As explained before, a revision of the current VAT representative scheme entails further work and will constitute significant changes to the Norwegian VAT Act. As Norwegian authorities wish to ensure the effectiveness of fiscal supervision and the compliance and recovery of VAT claims, as well as to implement an easy and modern system for registration for VAT purposes for non-established business, we will need some time to assess the legal and technical aspects. At this time, it is regrettably, difficult to indicate a specific time frame for the completion of this revision. Nevertheless, we would like to emphasize that we have taken into account the Authority`s reasoned opinion, and that we will intensify and prioritize the work regarding a complete revision of the current VAT representative scheme. As a part of this prioritization, the Ministry of Finance will as soon as possible, and at the latest for the forthcoming Revised National Budget process (i.e. spring 2013), inform the Norwegian Parliament on the further progress of this revision.

 5.      Conclusion
The Norwegian Government recognises the need to implement changes to the current VAT representative scheme. Accordingly, we suggest a two-step approach consisting of immediate solutions and a long term development of a modern VAT system for non-established businesses operating in Norway.  

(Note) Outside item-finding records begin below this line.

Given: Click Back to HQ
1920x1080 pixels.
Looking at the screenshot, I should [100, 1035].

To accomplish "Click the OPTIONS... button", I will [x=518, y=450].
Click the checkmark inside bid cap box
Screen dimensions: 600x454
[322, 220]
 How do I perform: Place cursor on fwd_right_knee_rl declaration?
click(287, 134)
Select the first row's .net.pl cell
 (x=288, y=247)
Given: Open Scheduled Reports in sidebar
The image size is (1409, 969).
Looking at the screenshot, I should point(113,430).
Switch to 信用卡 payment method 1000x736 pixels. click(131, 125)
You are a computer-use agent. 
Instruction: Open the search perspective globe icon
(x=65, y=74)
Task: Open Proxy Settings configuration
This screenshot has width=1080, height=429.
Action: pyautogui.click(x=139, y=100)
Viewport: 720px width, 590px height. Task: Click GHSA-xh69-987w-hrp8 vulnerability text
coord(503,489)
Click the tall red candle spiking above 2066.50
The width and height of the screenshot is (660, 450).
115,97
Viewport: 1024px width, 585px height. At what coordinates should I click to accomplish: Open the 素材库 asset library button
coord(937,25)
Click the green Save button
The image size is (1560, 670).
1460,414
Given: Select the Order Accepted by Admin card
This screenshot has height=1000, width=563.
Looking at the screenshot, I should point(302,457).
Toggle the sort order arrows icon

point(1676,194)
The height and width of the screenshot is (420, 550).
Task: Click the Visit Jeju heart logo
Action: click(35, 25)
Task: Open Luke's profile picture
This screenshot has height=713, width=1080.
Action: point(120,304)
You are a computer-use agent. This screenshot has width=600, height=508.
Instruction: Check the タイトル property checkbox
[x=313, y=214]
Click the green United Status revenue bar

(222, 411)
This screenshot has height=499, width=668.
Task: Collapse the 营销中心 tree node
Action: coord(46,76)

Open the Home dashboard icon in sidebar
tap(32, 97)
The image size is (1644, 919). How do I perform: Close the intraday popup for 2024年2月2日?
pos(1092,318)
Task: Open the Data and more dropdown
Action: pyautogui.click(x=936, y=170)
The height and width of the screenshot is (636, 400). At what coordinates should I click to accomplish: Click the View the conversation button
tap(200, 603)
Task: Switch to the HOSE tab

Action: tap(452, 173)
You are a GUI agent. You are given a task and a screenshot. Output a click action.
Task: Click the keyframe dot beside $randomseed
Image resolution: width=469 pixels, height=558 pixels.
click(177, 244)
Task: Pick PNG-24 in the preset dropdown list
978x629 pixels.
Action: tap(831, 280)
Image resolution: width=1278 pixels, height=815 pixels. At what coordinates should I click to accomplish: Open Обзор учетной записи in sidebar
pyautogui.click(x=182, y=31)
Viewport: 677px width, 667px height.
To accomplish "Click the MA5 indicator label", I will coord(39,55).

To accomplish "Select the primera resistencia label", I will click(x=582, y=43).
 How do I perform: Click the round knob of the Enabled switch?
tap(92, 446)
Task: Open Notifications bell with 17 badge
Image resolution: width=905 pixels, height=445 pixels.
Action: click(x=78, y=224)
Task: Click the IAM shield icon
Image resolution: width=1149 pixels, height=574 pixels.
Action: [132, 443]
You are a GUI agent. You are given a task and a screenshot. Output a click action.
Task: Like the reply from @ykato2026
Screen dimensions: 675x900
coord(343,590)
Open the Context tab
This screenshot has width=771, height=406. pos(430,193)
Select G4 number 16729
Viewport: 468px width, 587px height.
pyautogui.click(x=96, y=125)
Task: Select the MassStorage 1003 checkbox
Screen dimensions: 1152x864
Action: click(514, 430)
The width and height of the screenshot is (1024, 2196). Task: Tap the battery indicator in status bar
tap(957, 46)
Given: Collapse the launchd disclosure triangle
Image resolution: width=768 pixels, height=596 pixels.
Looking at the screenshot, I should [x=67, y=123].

As an immediate solution, the Ministry of Finance will suggest a removal of joint and several liability for the VAT representatives representing non-established businesses domiciled in States with which Norway has concluded mutual and administrative assistance agreements. Secondly, the Ministry of Finance will suggest a removal of the requirement for the sales documents to be sent through the representative for all non-established businesses. The Ministry of Finance intends to have the proposals implementing the immediate solutions ready as soon as possible, and at the latest for the next Revised National Budget process, i.e. spring 2013.

Furthermore, the Ministry of Finance will intensify the current extensive revision of the Norwegian VAT Act concerning registration for VAT purposes for non-established businesses.

We will keep the Authority informed on the processes outlined above. If you have any questions, please do not hesitate to contact us.  

Yours sincerely,

Tor Lande
Deputy Director General

                                                                              Biljana Nedimovic
                                                                              Higher Executive Officer

                                                                     



[1] Belgium, Denmark, Finland, France, Iceland, Italy, the Netherlands, Poland, Portugal, Slovenia, Spain, Sweden, Great Britain, Czech Republic and Malta (signed, but not ratified).

[2] In conjunction with the local Government of the Faroe Islands and the local Government of Greenland.

[3] See Communication from the Comission to the European Parliament, the Council and the European Economic and Social Committee on the future of VAT of 6 December 2011.

[4] Outstanding amounts may include amounts from previous years.